▶ **The problem**
Rewrite the lines of the records below as a numbered list, starting at the line that contains "Image resolution: width=946" and ending at the end of the records. Leave out blank lines and pictures.

Item-finding records:
+---+

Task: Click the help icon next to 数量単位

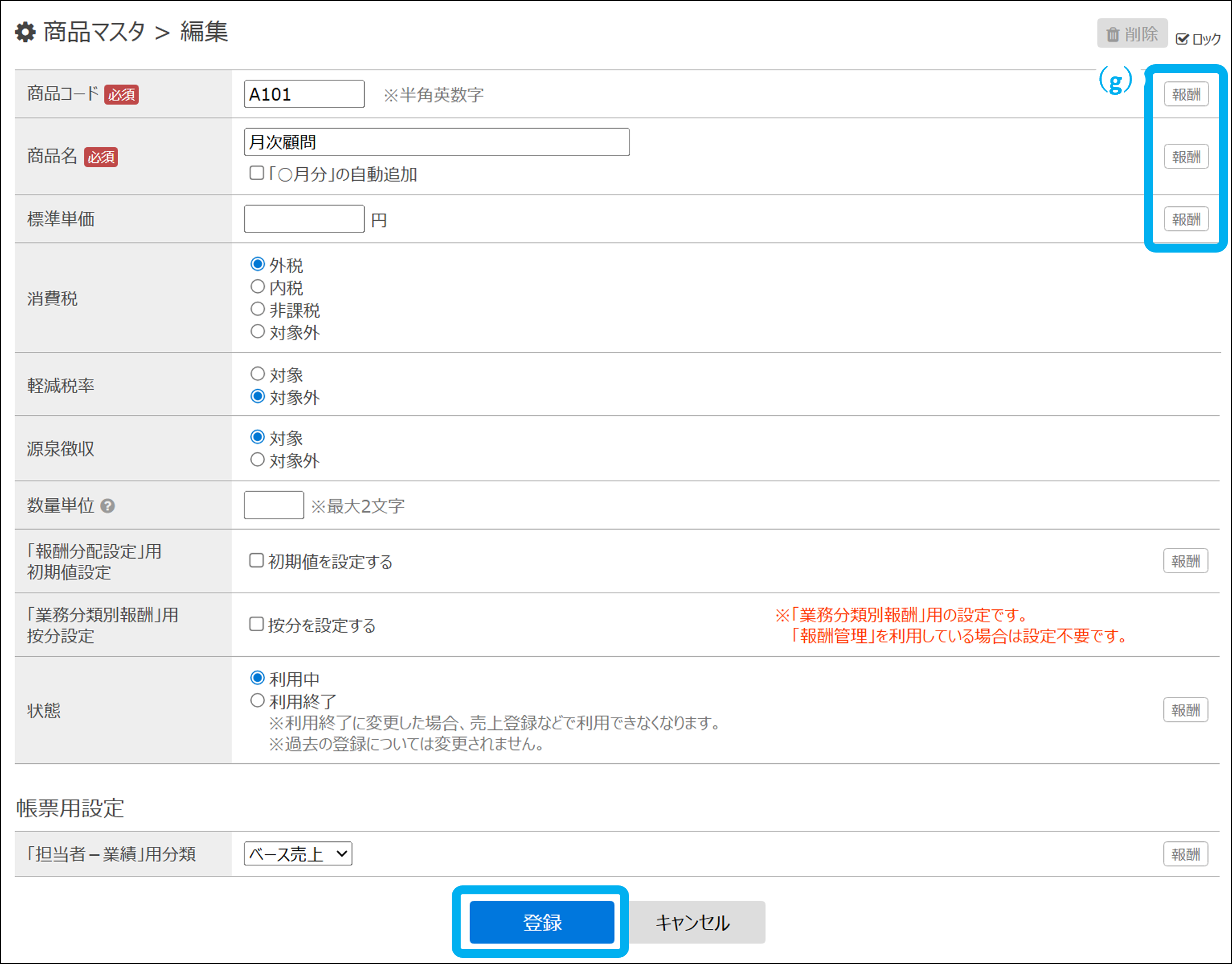Action: [107, 506]

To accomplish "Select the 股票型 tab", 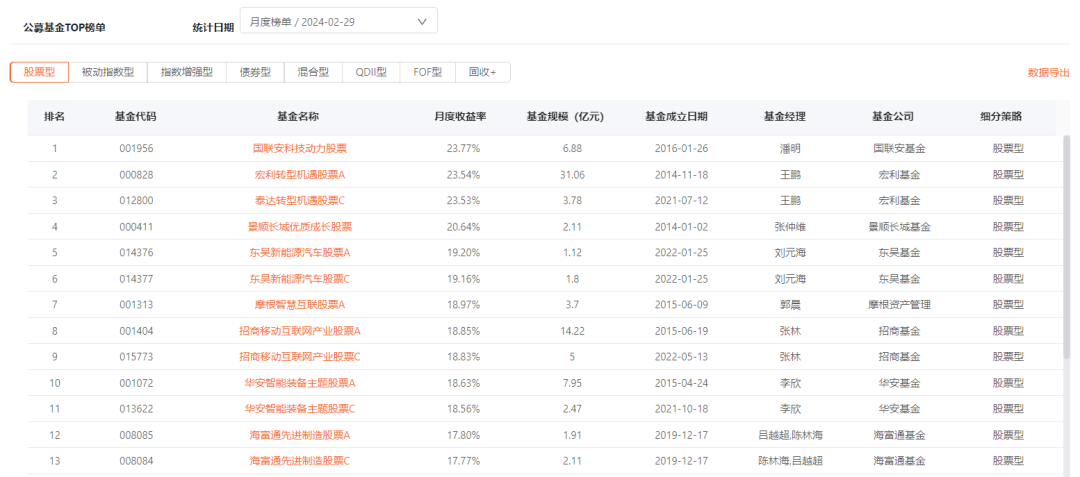I will pyautogui.click(x=39, y=72).
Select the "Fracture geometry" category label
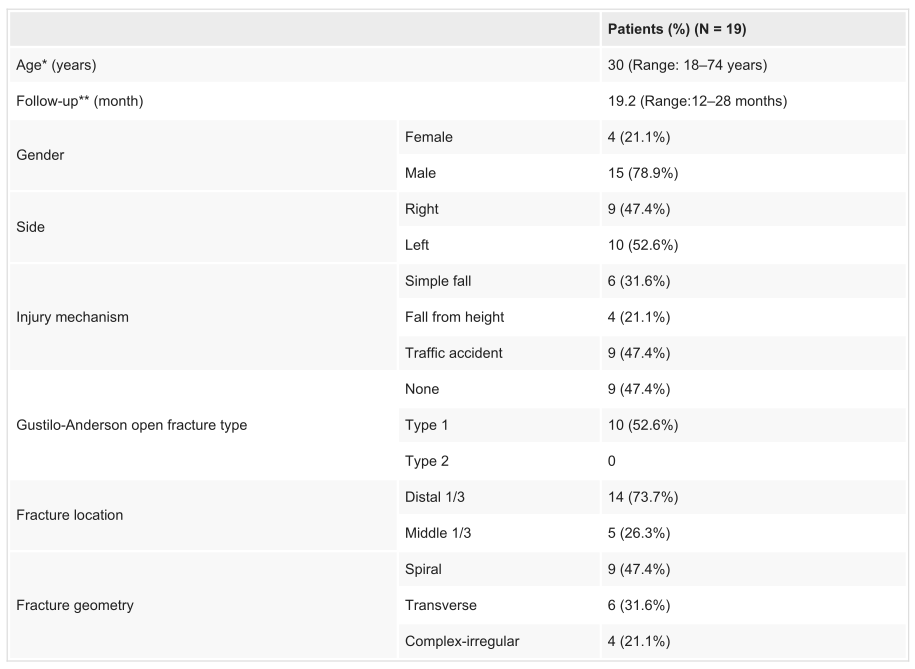915x669 pixels. pyautogui.click(x=75, y=605)
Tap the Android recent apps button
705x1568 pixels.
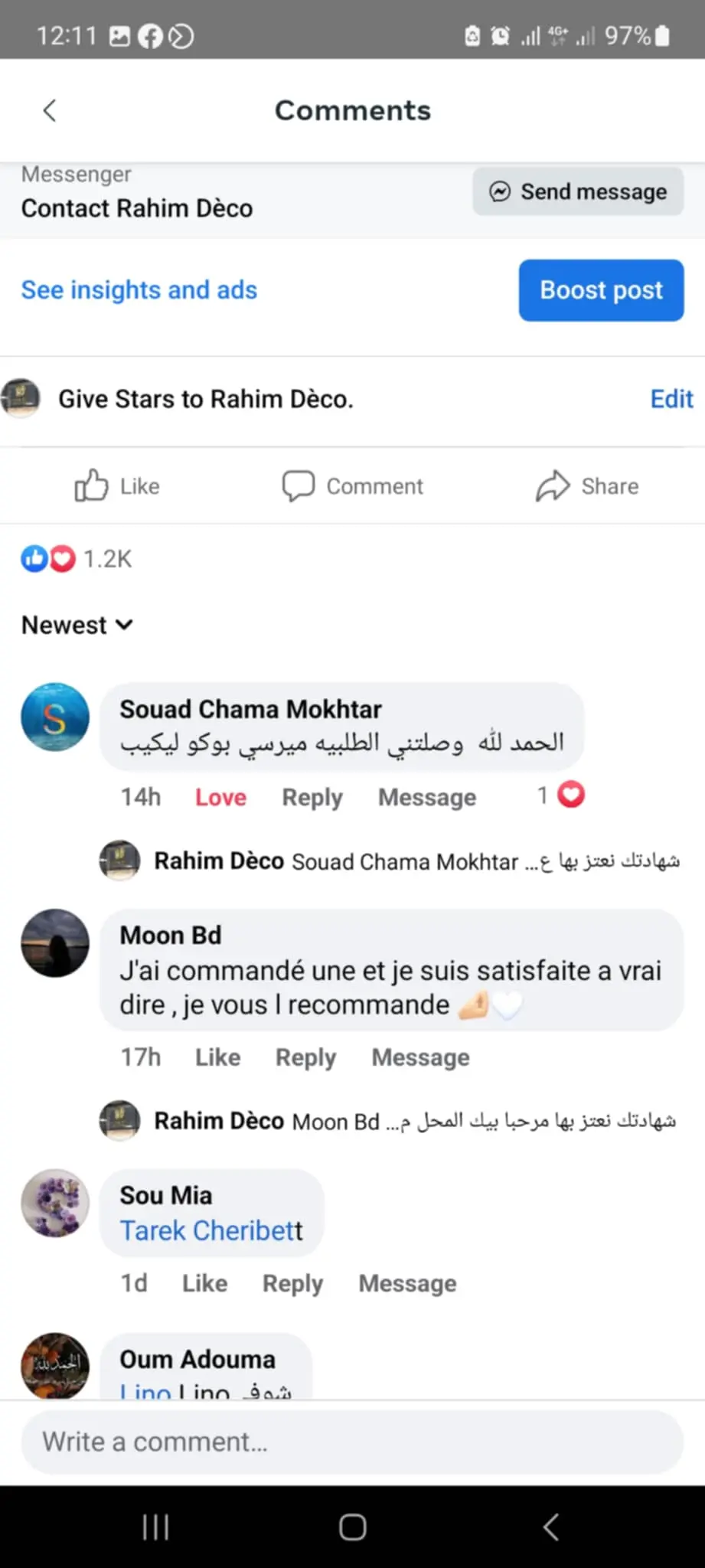tap(155, 1527)
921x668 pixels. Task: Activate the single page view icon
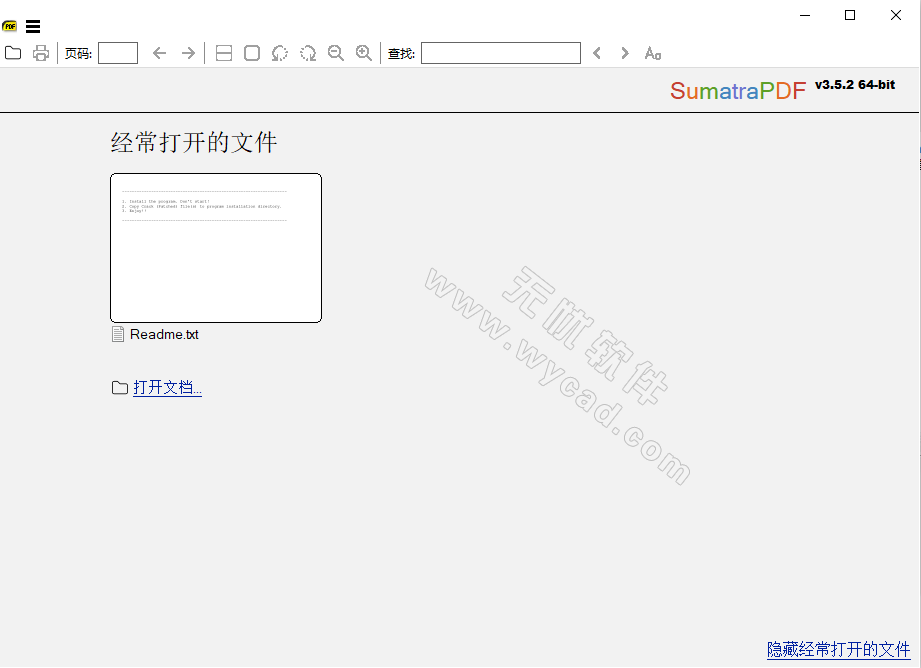coord(252,53)
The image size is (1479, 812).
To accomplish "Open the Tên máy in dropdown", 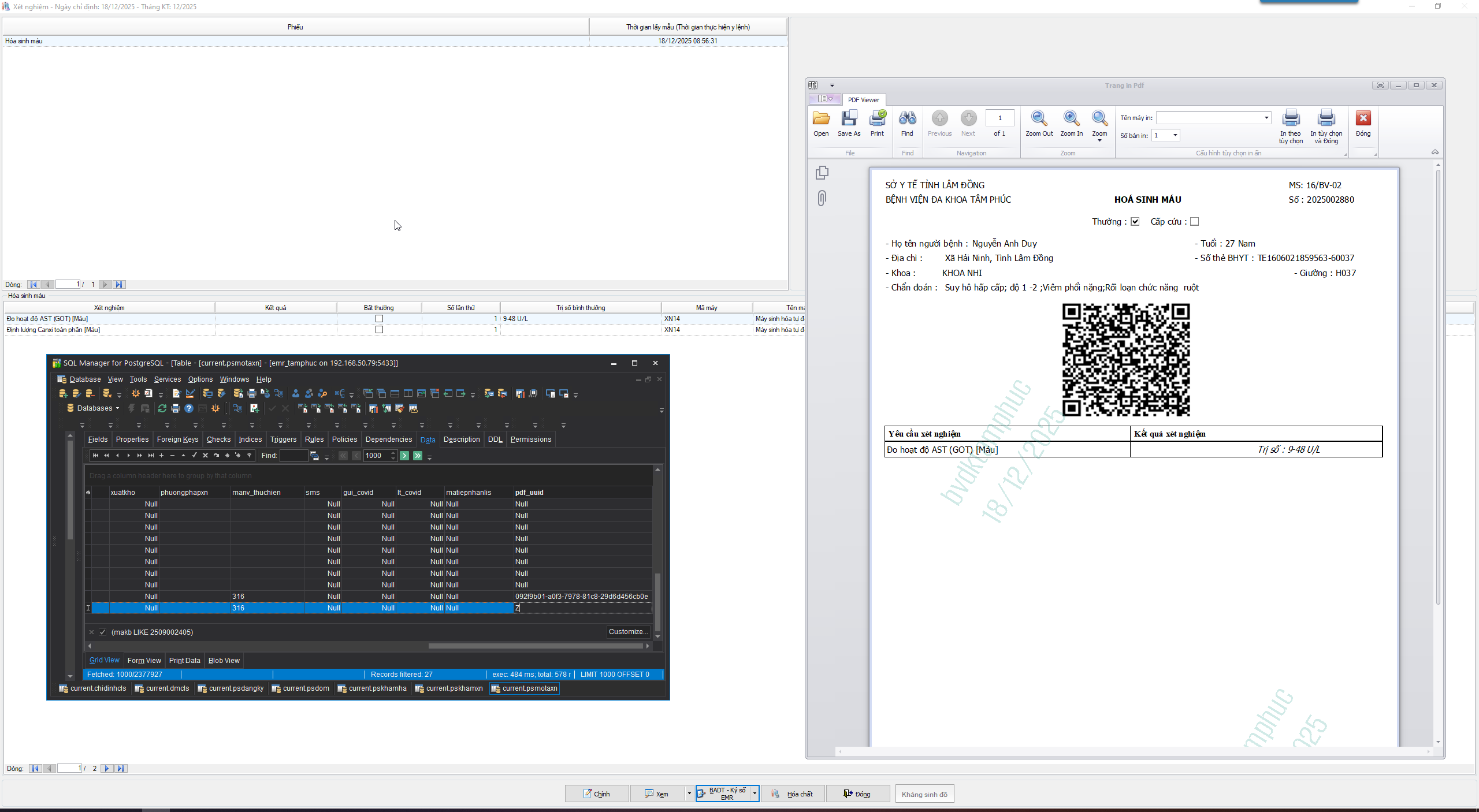I will pyautogui.click(x=1266, y=118).
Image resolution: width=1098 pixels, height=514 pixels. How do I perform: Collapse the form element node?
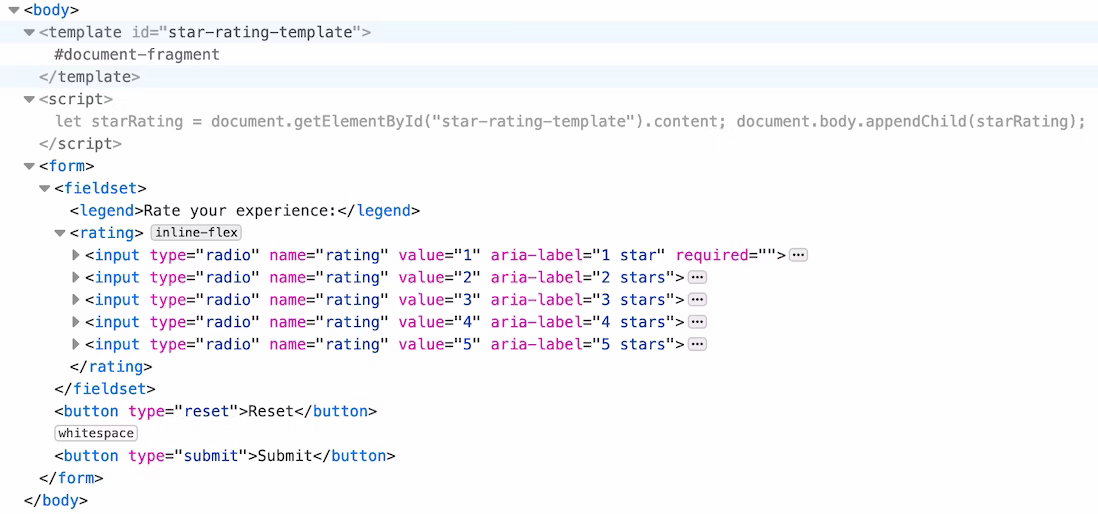point(29,166)
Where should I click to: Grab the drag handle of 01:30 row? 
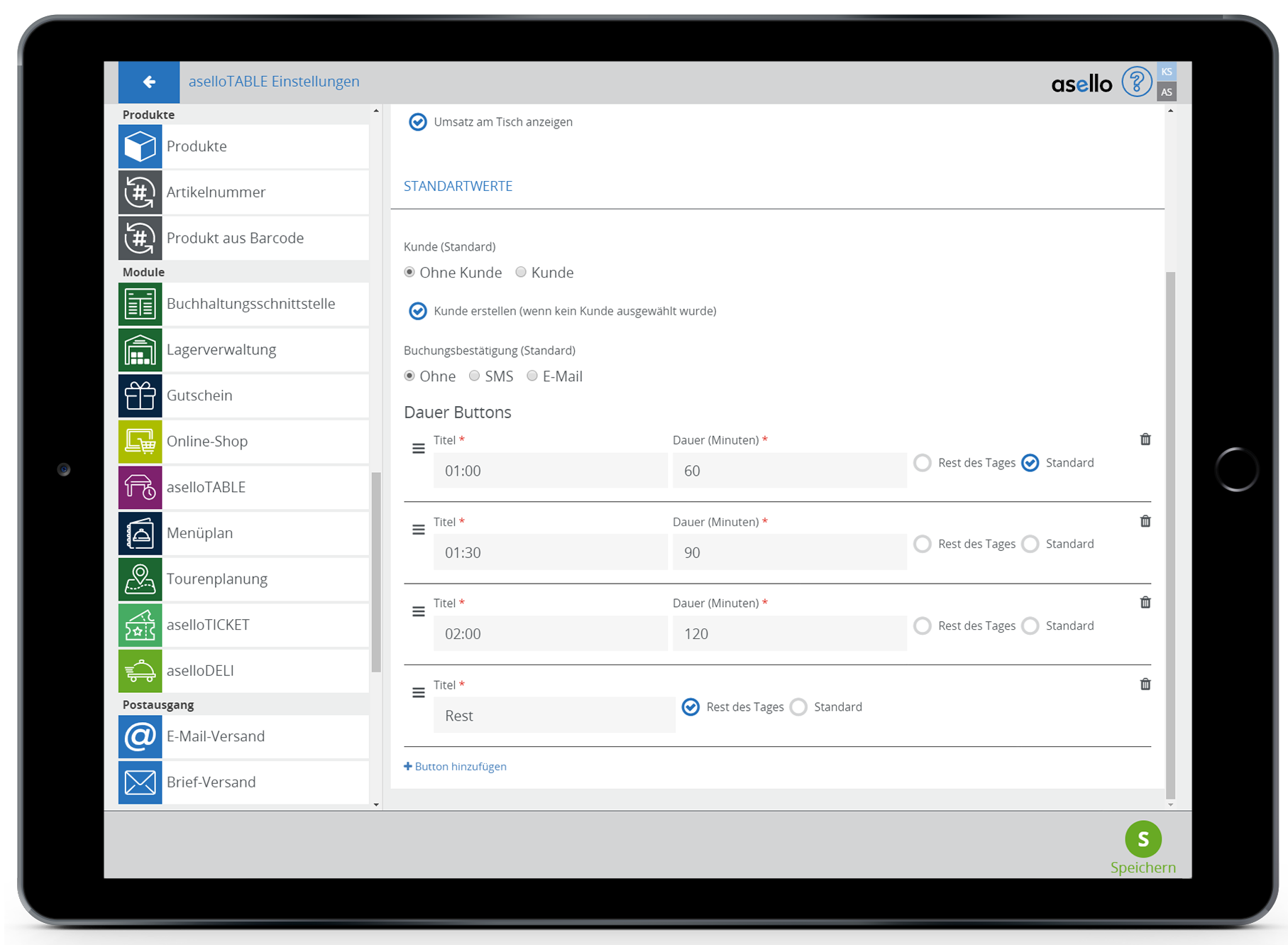point(419,530)
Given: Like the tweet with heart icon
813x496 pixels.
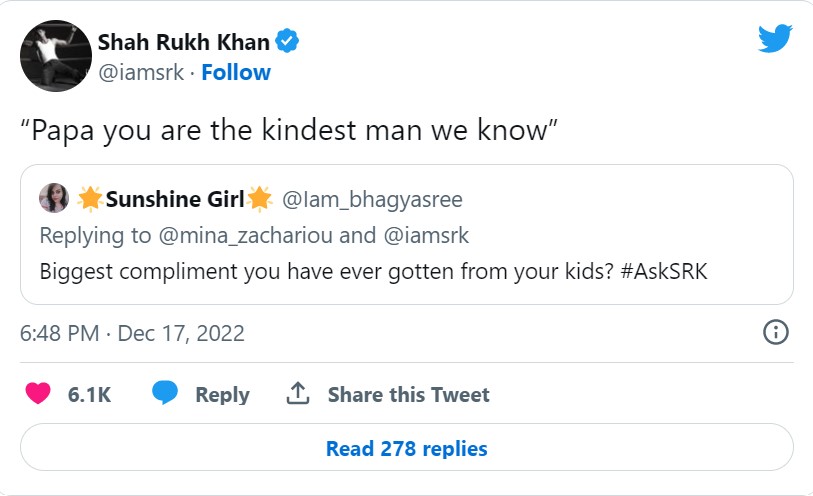Looking at the screenshot, I should pos(38,394).
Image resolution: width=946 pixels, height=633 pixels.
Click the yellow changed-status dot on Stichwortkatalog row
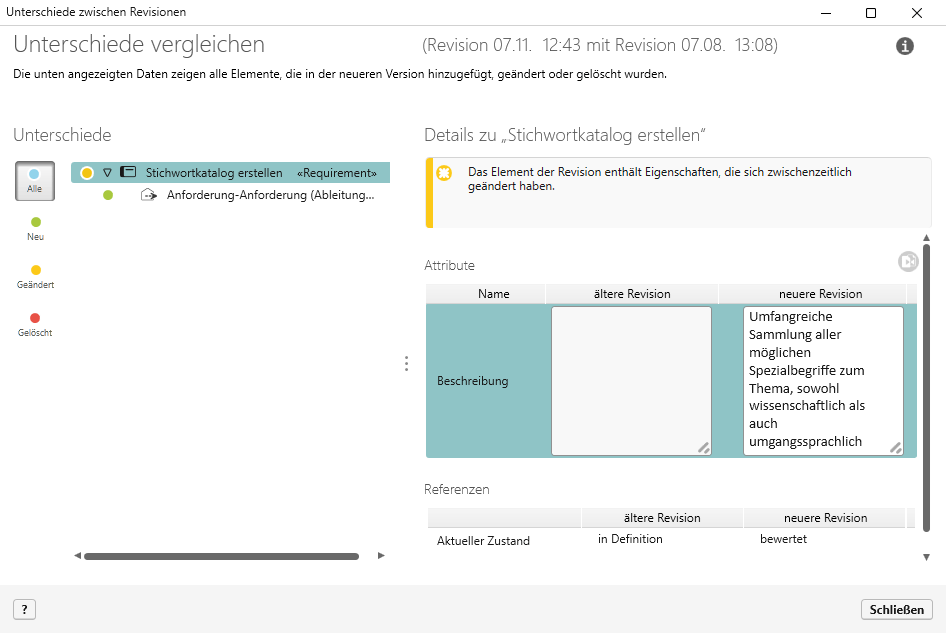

+---+

▶ **Reply**
1. Image resolution: width=946 pixels, height=633 pixels.
2. Click the yellow changed-status dot on Stichwortkatalog row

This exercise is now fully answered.